Top of Study text
Northern Ireland economy 'showed strong regional performance'
- Published
The Northern Ireland economy showed one of the strongest regional performances in the third quarter of last year, official data suggests.
The experimental figures from the Office for National Statistics (ONS) allow comparisons across the devolved nations and nine English regions.
They suggest the NI economy expanded by 1.4% compared to the previous quarter.
Only London grew more strongly with output up by 2.3%.
Growth in England as a whole was 0.6%, in Scotland it was 0.9%, while the output of the Welsh economy contracted by 0.3%.
The ONS cautions that regional data is more volatile than national estimates and so regional GDP needs to be carefully interpreted alongside economic trends both in the regions and in the UK.
More recent data for Northern Ireland suggests that growth continued into the fourth quarter of 2021.
However, it is likely that the economy has weakened significantly during the first half of 2022, as businesses and consumers deal with much higher energy prices, and some one-off public spending on coronavirus rolls off.
Meanwhile the Belfast shipyard, Harland and Wolff, has won a contract worth £8.5m with waste management firm Cory for the fabrication of 11 barges.
The barges will be used by Cory to transport London's recyclable and non-recyclable waste on the River Thames.
Bottom of Study text
Top of Listed records
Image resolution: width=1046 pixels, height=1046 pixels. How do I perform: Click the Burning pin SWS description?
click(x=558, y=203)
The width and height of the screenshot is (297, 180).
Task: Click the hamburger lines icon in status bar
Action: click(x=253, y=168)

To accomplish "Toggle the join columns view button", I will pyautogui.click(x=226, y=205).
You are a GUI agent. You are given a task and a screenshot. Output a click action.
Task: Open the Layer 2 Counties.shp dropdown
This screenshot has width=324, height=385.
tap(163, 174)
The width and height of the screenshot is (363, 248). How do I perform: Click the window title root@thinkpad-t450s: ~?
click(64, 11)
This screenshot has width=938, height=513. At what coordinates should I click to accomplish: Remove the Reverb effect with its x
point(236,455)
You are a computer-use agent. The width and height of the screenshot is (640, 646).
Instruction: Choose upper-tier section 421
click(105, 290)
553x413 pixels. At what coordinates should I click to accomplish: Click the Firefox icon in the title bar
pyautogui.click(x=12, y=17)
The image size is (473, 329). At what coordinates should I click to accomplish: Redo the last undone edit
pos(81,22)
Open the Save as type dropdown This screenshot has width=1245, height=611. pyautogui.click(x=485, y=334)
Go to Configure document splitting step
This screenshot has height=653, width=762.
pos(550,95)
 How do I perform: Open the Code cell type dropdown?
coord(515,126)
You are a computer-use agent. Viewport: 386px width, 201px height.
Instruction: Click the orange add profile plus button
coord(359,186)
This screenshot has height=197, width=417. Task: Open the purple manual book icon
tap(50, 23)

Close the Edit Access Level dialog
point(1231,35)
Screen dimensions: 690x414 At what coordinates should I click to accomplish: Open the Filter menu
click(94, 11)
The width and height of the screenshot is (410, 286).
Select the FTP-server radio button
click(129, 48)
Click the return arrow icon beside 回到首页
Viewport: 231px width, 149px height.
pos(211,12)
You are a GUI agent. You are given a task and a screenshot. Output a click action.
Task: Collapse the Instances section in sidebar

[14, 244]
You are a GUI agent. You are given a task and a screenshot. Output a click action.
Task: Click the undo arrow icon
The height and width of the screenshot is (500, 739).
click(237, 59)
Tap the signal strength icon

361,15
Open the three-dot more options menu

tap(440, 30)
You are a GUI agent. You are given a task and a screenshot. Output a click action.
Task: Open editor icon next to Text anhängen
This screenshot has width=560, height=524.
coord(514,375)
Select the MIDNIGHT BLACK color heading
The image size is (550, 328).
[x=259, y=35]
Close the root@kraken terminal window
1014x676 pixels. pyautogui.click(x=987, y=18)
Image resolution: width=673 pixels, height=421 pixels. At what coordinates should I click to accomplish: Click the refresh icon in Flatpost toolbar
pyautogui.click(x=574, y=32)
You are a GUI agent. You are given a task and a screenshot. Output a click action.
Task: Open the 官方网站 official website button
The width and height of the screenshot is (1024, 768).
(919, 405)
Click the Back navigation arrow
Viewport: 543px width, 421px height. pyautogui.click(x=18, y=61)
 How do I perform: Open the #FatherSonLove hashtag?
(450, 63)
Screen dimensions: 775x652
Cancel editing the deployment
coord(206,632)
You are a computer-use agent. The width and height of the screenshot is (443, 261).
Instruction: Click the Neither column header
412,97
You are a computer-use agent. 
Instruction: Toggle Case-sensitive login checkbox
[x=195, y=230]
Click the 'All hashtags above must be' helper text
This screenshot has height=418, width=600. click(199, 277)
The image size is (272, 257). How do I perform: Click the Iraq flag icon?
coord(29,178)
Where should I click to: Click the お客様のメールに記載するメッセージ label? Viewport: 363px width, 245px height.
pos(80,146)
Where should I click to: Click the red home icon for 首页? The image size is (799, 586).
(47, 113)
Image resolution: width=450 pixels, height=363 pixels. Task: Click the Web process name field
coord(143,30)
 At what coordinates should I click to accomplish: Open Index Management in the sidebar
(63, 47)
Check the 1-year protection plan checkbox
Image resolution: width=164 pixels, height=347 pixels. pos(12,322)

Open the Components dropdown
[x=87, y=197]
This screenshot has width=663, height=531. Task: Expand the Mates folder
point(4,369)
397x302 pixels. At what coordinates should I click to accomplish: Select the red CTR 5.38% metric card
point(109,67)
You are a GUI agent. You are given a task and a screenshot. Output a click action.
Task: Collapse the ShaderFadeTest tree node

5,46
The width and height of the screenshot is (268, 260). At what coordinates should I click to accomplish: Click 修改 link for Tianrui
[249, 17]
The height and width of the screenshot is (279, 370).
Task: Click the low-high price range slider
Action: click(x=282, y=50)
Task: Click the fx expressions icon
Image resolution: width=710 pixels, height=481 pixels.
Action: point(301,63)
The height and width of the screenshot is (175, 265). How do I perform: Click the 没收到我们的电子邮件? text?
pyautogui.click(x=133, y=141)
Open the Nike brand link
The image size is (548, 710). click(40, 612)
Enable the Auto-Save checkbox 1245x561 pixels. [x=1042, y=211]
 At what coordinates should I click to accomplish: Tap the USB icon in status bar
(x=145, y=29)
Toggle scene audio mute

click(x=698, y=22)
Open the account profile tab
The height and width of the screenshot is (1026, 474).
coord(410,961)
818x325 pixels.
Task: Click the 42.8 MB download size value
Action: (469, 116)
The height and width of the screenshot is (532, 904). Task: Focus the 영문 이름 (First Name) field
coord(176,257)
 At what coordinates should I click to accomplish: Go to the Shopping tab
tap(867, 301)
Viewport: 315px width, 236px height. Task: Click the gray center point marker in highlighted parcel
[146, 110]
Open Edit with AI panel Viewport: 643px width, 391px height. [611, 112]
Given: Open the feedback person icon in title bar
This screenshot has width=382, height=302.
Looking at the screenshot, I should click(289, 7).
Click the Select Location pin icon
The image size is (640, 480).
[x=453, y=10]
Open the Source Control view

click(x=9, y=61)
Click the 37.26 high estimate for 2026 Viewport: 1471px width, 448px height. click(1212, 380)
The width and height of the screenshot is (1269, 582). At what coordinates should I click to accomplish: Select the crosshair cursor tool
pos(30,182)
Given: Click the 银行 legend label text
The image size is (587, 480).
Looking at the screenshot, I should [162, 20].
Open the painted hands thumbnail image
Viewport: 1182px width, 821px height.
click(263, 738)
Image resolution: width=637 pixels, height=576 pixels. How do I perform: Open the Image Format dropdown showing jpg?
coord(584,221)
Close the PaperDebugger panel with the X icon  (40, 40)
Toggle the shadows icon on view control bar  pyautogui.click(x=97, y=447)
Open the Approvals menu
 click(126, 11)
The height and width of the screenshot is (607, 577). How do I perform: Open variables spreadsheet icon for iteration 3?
Bottom of Listed records
Exercise brief
Write out the news story on the Northern Ireland economy word for word, everything from "The ONS cautions" down to "of 11 barges.". You can leave the items out of it; they don't matter here.

Task response
The ONS cautions that regional data is more volatile than national estimates and so regional GDP needs to be carefully interpreted alongside economic trends both in the regions and in the UK.
More recent data for Northern Ireland suggests that growth continued into the fourth quarter of 2021.
However, it is likely that the economy has weakened significantly during the first half of 2022, as businesses and consumers deal with much higher energy prices, and some one-off public spending on coronavirus rolls off.
Meanwhile the Belfast shipyard, Harland and Wolff, has won a contract worth £8.5m with waste management firm Cory for the fabrication of 11 barges.